The foregoing jurisdiction may be exercised only by those judges of the municipal court who are members of the bar of the Supreme Court. The judges of the municipal court exercising jurisdiction under this section [16(r)(iii), of the Schedule to the Judiciary Article,] shall have the same jurisdiction in probation and parole arising out of sentences imposed by them, as judges of the courts of common pleas of Philadelphia.
Section 2. Under authority of the Schedule to Article V of the Constitution of the Commonwealth of Pennsylvania this act shall replace section (16)(r)(iii) of that Schedule. . . ."
The modification, however, is limited to Section 16(r)(iii) of the Schedule and does not affect the jurisdiction of Municipal Court concerning summary motor vehicle violations. Meanwhile, the Acts of October 17, 1969, and July 14, 1971, have been repealed and replaced by the Judicial Code, 42 Pa.C.S. § 1123 (1979).
 The Judicial Code, 42 Pa.C.S. § 1302 (1979), which repealed and replaced the Traffic Court Act, reincorporated the use of "exclusive jurisdiction" with respect to summary Vehicle Code offenses:
"(a) General rule. Except as otherwise prescribed by any general rule adopted pursuant to section 503 (relating to reassignment of matters), each traffic court shall have jurisdiction of all prosecutions for summary offenses arising under:
(1) Title 75 (relating to vehicles).
(2) Any ordinance of any political subdivision enacted pursuant to Title 75.

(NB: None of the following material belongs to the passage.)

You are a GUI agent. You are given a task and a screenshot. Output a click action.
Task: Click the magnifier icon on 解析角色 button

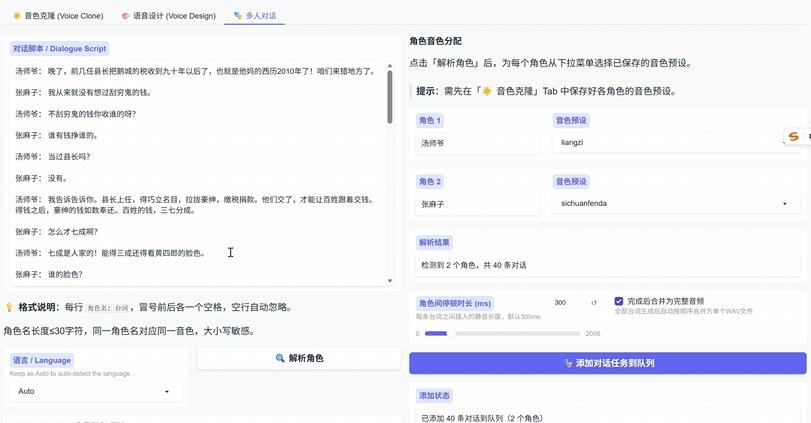click(280, 358)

(b) Concurrent and exclusive jurisdiction. The jurisdiction of a traffic court under this section shall be exclusive of the courts of common pleas and district justices, except that such jurisdiction shall be concurrent with the district justices whenever the traffic court is closed. . . ." (Emphasis added.)
 The Minor Judiciary Court Appeals Act, Act of December 2, 1968, P.L. 1137, No. 355, provided for appeals and trials de novo in the Court of Common Pleas following convictions for summary offenses.
 Although Erisman intimated that the procedure employed in this case might run afoul of Section 110, Erisman was a Lancaster County case not set against the peculiar background of the Philadelphia jurisdictional scheme.